From: Anna Cavender (cavender@cs.washington.edu)
Date: Wed Dec 08 2004 - 11:01:09 PST
Mining the Web for Synonyms: PMI-IR versus LSA on TOEFL
Peter D. Turney
One line summary:
PMI-IR, a simple unsupervised learning algorithm for recognizing
synonyms uses Pointwise Mutual Information (PMI) to evaluate the
similarity of words, and Information Retrieval (IR) from the web via the
Alta Vista search engine. When compared with LSA on TOEFL exams, PMI-IR
recognizes about 10% more synonyms than LSA.
The two most important ideas in the paper:
The author has observed that PMI can be used to test the similarity of
words that occur together or near each other on web pages that are
conveniently indexed by Web search engines.
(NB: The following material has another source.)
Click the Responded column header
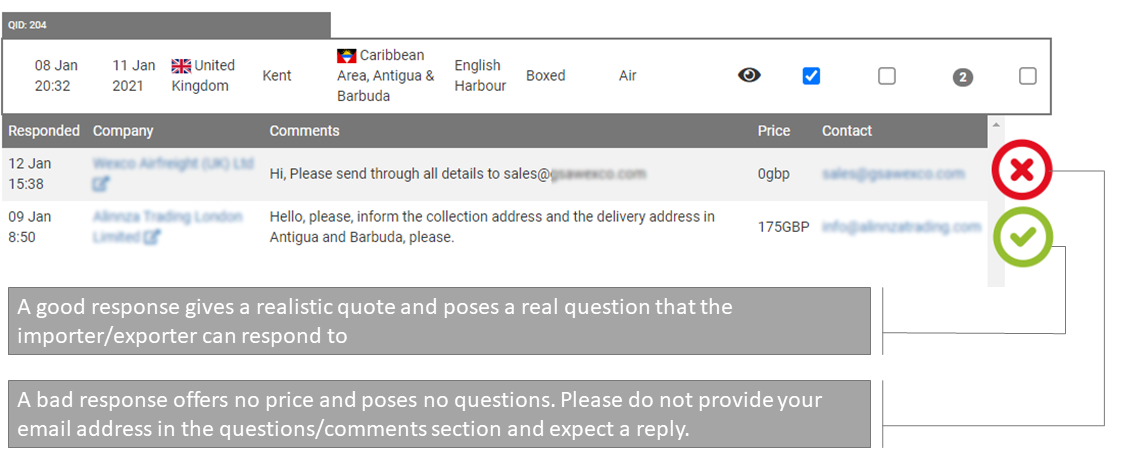Viewport: 1136px width, 473px height. click(x=44, y=131)
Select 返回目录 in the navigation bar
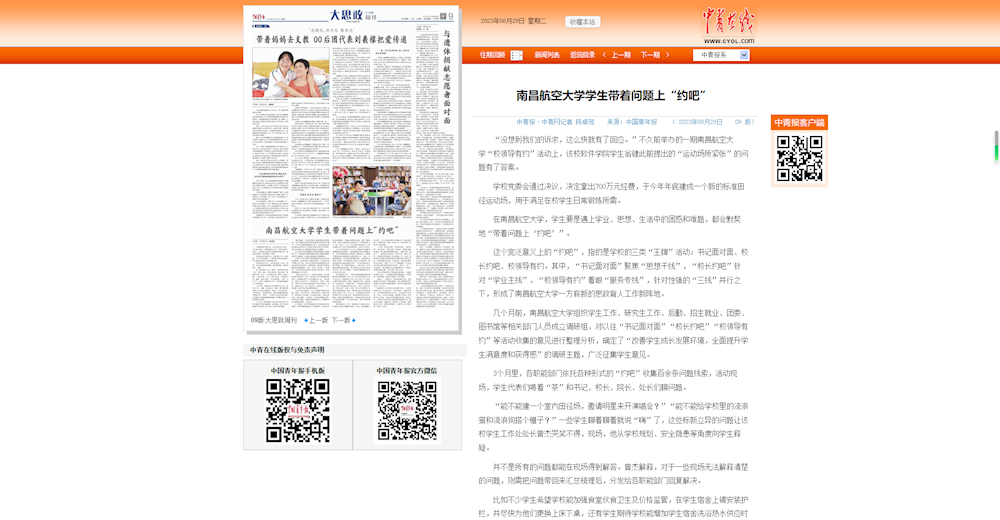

Several clever additions to the algorithm mostly eliminate words that
may co-occur but that are not synonyms (such as antonyms). Also, if the
query contains context (such as in ESL exams) that context can be used
to ensure query results contain the proper synonym for the given context.
Due to the relative speed of the Alta Vista search engine, finding
synonyms is quick (16 seconds per question depending on network connection).
The one or two largest flaws in the paper:
The discussion of why PMI-IR performed better that LSA was a bit shallow.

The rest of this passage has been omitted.